Provided entries:

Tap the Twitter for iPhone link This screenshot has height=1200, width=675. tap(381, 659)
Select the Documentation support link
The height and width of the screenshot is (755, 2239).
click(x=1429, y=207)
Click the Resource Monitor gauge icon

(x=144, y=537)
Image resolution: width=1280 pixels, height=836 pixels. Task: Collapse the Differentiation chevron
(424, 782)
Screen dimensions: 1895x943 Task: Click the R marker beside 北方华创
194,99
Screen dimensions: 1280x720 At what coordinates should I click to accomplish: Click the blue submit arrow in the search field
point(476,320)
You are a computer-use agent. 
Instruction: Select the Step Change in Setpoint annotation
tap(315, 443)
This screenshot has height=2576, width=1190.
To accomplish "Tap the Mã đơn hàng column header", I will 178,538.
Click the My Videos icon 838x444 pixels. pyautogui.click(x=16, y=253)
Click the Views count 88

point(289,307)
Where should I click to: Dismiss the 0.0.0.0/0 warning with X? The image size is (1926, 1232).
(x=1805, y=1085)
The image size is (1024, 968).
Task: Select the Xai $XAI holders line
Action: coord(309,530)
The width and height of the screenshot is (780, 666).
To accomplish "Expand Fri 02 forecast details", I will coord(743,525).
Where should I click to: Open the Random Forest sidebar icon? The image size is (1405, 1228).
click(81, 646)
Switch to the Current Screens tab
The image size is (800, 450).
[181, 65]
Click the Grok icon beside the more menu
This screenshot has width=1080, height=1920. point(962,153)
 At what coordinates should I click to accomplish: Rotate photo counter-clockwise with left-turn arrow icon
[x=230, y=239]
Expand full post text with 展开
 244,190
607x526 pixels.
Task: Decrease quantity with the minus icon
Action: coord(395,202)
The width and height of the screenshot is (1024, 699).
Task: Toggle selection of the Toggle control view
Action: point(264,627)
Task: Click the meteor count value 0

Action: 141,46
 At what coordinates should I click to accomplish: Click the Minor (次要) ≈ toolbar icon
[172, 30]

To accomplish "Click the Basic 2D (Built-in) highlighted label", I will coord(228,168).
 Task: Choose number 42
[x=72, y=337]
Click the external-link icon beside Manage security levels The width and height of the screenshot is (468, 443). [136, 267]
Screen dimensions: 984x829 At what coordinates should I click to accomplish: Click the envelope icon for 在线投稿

The problem: Could you retype the entire listing exactly?

Task output:
Tap the Twitter for iPhone link This screenshot has height=1200, width=675. tap(381, 659)
Select the Documentation support link
The height and width of the screenshot is (755, 2239).
click(x=1429, y=207)
Click the Resource Monitor gauge icon

(x=144, y=537)
Image resolution: width=1280 pixels, height=836 pixels. Task: Collapse the Differentiation chevron
(424, 782)
Screen dimensions: 1895x943 Task: Click the R marker beside 北方华创
194,99
Screen dimensions: 1280x720 At what coordinates should I click to accomplish: Click the blue submit arrow in the search field
point(476,320)
You are a computer-use agent. 
Instruction: Select the Step Change in Setpoint annotation
tap(315, 443)
This screenshot has height=2576, width=1190.
To accomplish "Tap the Mã đơn hàng column header", I will 178,538.
Click the My Videos icon 838x444 pixels. pyautogui.click(x=16, y=253)
Click the Views count 88

point(289,307)
Where should I click to: Dismiss the 0.0.0.0/0 warning with X? The image size is (1926, 1232).
(x=1805, y=1085)
The image size is (1024, 968).
Task: Select the Xai $XAI holders line
Action: coord(309,530)
The width and height of the screenshot is (780, 666).
To accomplish "Expand Fri 02 forecast details", I will coord(743,525).
Where should I click to: Open the Random Forest sidebar icon? The image size is (1405, 1228).
click(81, 646)
Switch to the Current Screens tab
The image size is (800, 450).
[181, 65]
Click the Grok icon beside the more menu
This screenshot has width=1080, height=1920. point(962,153)
 At what coordinates should I click to accomplish: Rotate photo counter-clockwise with left-turn arrow icon
[x=230, y=239]
Expand full post text with 展开
 244,190
607x526 pixels.
Task: Decrease quantity with the minus icon
Action: coord(395,202)
The width and height of the screenshot is (1024, 699).
Task: Toggle selection of the Toggle control view
Action: point(264,627)
Task: Click the meteor count value 0

Action: 141,46
 At what coordinates should I click to accomplish: Click the Minor (次要) ≈ toolbar icon
[172, 30]

To accomplish "Click the Basic 2D (Built-in) highlighted label", I will coord(228,168).
 Task: Choose number 42
[x=72, y=337]
Click the external-link icon beside Manage security levels The width and height of the screenshot is (468, 443). [136, 267]
Screen dimensions: 984x829 At what coordinates should I click to accomplish: Click the envelope icon for 在线投稿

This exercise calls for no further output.